Extract:
START
The first application are imports: Let us recall why they are controversal, beside license issues. On the one hand, they add data on a large scale and may be a crucial step to improve data completeness. On the other hand, they may harm the community - the data looks complete, hence there is not much fame to earn left. In particular, all work looks tiny compared to the data amounts of the import. Caring for existing data in conflict is a huge problem, updating the imported data later on can be even worse.

Now assume that you keep the import in a separate database but that you can blend it on-the-fly with the main database by using Overpass API: You get the full advantage or more complete data, but no conflict or update problems - the separated data acts only as fallback. The data can be updated in its own cycle. And no user with giant activity appears in the OpenStreetMap logs.

A second application is a planning process. Assume you are a group of citizens that would like to challenge or change a building project. Then you would need now to cut out a set of OSM data. And then you can only use tools that do not require a background database. Or you need to set up a complete database stack with The Rails Port and so on.

With the multiple sources approach, you could model only the planned change and blend it on the fly on top of the existing OSM data. This allows, in particular with the rendering and routing tools, to set up a full blown presentation of the building project's impact or the impact of potentially better alternatives.
END
Your instructions: Extend the passage about blending separate data sources with OpenStreetMap through Overpass API, starting after its final sentence.

Stored rows:
START
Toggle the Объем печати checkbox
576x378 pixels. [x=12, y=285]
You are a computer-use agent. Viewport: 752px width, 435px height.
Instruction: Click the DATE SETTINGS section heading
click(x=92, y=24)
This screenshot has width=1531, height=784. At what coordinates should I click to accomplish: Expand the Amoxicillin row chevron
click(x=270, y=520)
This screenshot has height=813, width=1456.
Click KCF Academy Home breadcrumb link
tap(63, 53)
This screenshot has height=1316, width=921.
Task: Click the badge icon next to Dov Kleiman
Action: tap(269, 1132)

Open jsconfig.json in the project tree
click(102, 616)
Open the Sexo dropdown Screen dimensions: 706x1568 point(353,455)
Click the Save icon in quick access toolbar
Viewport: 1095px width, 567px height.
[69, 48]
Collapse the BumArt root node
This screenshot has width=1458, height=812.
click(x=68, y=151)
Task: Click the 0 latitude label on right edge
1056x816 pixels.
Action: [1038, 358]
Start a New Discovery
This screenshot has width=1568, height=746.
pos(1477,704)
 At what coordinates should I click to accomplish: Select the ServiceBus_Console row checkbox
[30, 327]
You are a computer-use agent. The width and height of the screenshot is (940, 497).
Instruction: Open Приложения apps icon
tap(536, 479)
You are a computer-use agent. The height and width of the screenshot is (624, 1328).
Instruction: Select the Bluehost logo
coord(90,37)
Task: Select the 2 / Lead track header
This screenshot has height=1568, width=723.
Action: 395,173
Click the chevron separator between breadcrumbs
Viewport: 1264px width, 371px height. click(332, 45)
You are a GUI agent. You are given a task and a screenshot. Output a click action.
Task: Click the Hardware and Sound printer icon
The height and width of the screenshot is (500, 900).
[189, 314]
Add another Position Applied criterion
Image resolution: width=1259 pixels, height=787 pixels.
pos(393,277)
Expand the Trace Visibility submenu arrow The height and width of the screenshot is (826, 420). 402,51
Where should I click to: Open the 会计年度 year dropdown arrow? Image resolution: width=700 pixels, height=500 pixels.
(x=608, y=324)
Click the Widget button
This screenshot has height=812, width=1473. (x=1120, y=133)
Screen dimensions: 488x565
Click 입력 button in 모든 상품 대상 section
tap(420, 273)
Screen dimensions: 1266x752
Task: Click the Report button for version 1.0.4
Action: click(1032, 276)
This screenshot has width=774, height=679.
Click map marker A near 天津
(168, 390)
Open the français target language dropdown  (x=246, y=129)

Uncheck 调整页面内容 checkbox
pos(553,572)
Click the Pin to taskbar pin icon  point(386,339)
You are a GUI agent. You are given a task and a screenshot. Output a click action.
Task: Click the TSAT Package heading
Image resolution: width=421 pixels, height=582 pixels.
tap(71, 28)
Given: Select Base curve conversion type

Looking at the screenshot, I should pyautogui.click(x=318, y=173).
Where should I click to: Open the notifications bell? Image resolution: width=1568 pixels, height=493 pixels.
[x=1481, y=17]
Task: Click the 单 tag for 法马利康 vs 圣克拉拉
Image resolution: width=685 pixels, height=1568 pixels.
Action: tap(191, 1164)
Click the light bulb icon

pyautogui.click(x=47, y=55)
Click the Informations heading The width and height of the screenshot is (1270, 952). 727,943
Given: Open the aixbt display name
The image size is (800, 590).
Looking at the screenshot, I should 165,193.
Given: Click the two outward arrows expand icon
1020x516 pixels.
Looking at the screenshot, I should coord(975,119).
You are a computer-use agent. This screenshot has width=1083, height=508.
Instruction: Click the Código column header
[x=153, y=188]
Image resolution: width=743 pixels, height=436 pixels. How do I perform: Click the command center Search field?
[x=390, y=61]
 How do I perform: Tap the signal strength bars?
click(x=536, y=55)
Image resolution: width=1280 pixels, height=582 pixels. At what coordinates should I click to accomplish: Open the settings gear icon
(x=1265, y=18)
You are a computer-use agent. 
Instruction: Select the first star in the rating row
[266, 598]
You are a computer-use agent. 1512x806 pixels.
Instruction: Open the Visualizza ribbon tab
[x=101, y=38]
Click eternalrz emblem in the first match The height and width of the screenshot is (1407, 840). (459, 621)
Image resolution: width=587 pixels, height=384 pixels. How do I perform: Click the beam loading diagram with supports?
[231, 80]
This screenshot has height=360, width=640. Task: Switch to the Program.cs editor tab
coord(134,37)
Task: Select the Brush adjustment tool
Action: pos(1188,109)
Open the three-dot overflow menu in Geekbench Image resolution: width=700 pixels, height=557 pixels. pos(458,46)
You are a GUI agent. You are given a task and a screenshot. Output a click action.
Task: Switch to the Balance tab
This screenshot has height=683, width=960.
END
Answer to this exercise:
A third application is isolating a changeset or a single change. If you could blend in the inverse change on the fly, you could see much more easily what the impact of that change was and properly attribute contributions or aspects of contributions.

Finally, the below explained Thank-You-Plugin could profit from the changes.

Steps to implement this feature will include:

  • A concept to handle conflicts: ids could be equal on accident
  • A syntax to select multiple sources and probably from multiple sources inside the query
  • Rules and an engine to mix the data from multiple sources and resolve conflicts

Backing renderers

Add a toolset that makes it easy to render tiles on the fly.

Client-side rendering is still dragging behind in OpenStreetMap. But there are a couple of useful things you could do with client-side rendering. One immediate advantage is the possibility to add arbitrary zoom levels. Another is that you could easily alter your stylesheet. And a third is that you could compress data far better than for tiles.

And don't forget that this is a essential part of the planning tools suite mentioned above.

The third feature requires that the server already pre-filters data that is unecessary for the client. Beside selecting classes of objects this could also mean a couple of other things:

  • Coarse Coordinates: Simplify Coordinates on the fly, but with respect to the tagging of the objects.
  • A cache to offer data for low zoom levels.
  • Filter and rewrite tags: Tags that the renderer won't show should not be sent at all.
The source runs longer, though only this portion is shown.